Just a small caveat regarding your statement “relative motion between the
devices”… inside this environment you can have equivalent accelerations
/gravitational changes to these devices that don’t obey the square law where
tiny spatial displacements can result in huge changes in inertial frames due to
suppression by geometry changes. This is why I see the quantum geometry as a
contributing party to the multibodies under discussion.
Fran
_____________________________________________
From: Jones Beene [mailto:[email protected]]
Sent: Friday, January 25, 2013 12:43 PM
To: [email protected]
Subject: EXTERNAL: RE: [Vo]:Chemonuclear Transitions
From: David Roberson
I find the P+P <-> H2 fusion reaction to be an interesting concept to speculate
upon… Unless energy of an adequate quantity is released by some mechanism at
the precise time of the collision, the kinetic energy of the relative motion
between the devices is restored and they fly apart.
Correct. That is the problem in a nutshell. In fact, the kinetic energy is
largely restored! It is spin energy of bosons in the proton which is slightly
depleted. The effect from that, on kinetic energy, is negligible.
It is very difficult, at this point in a discussion, to introduce “QCD color
change”, but it is the mechanism which must be involved in reversible strong
force reactions - for there to be a small amount of gain (derived from the
transitory 2He nucleus, as it flies apart without diminished kinetic energy).
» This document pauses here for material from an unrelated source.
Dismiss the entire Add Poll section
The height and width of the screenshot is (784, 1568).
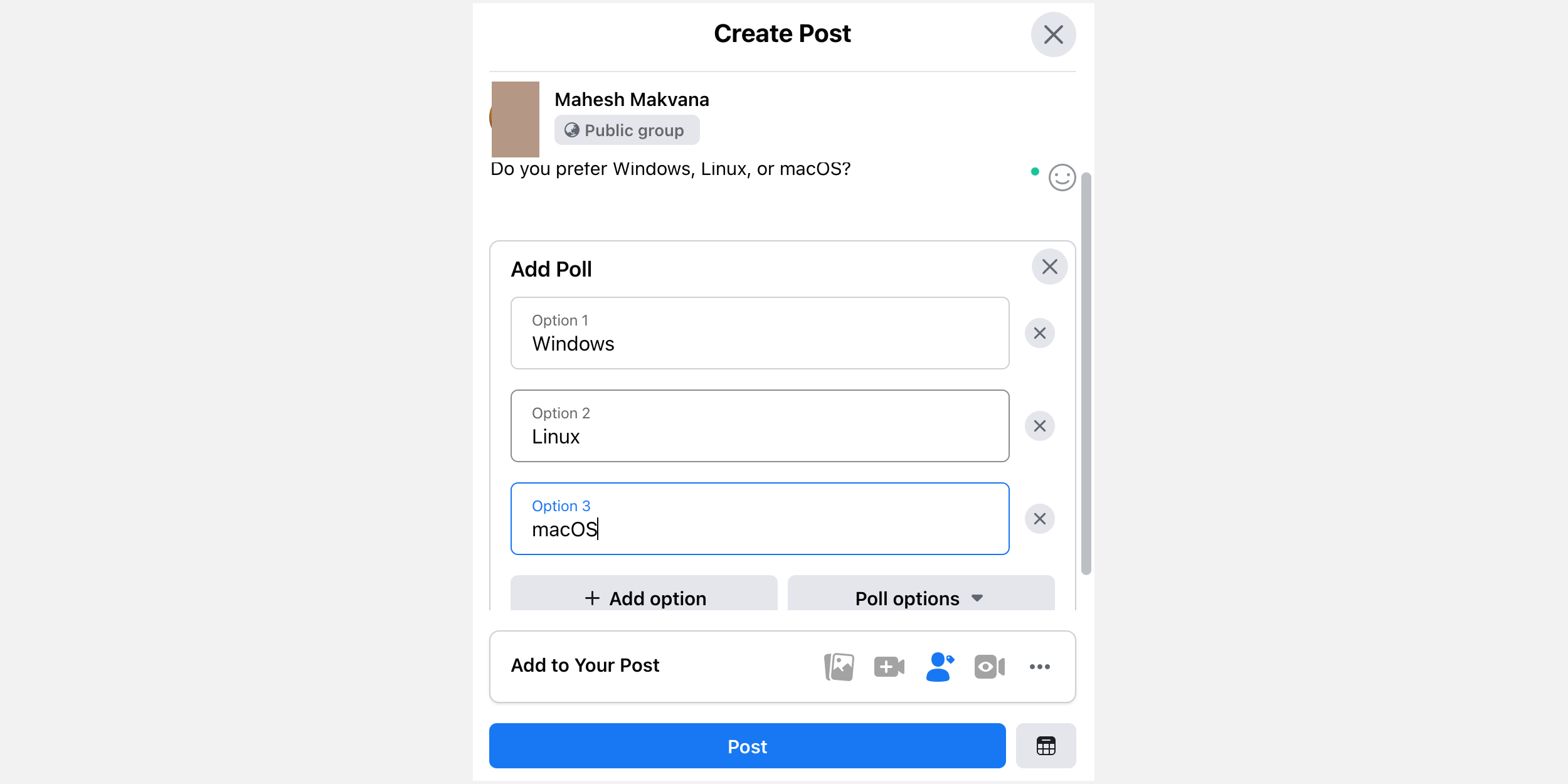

QCD is about as popular a topic, even among non-specialist scientists - as
modern poetry, aka rap.
In the end - it’s hard enough to convince observers that proton mass varies
between atoms in any population - instead is an “average mass” which is not
quantized. But there are hundreds of precise measurement over time (and
especially in other countries) where mass value does not correspond to the
currently accepted value in the USA. Close but not the same. Efforts to
quantize the proton like this one:
http://arxiv.org/abs/physics/0512108
are hopeless, and actually make a strong case for the opposite conclusion.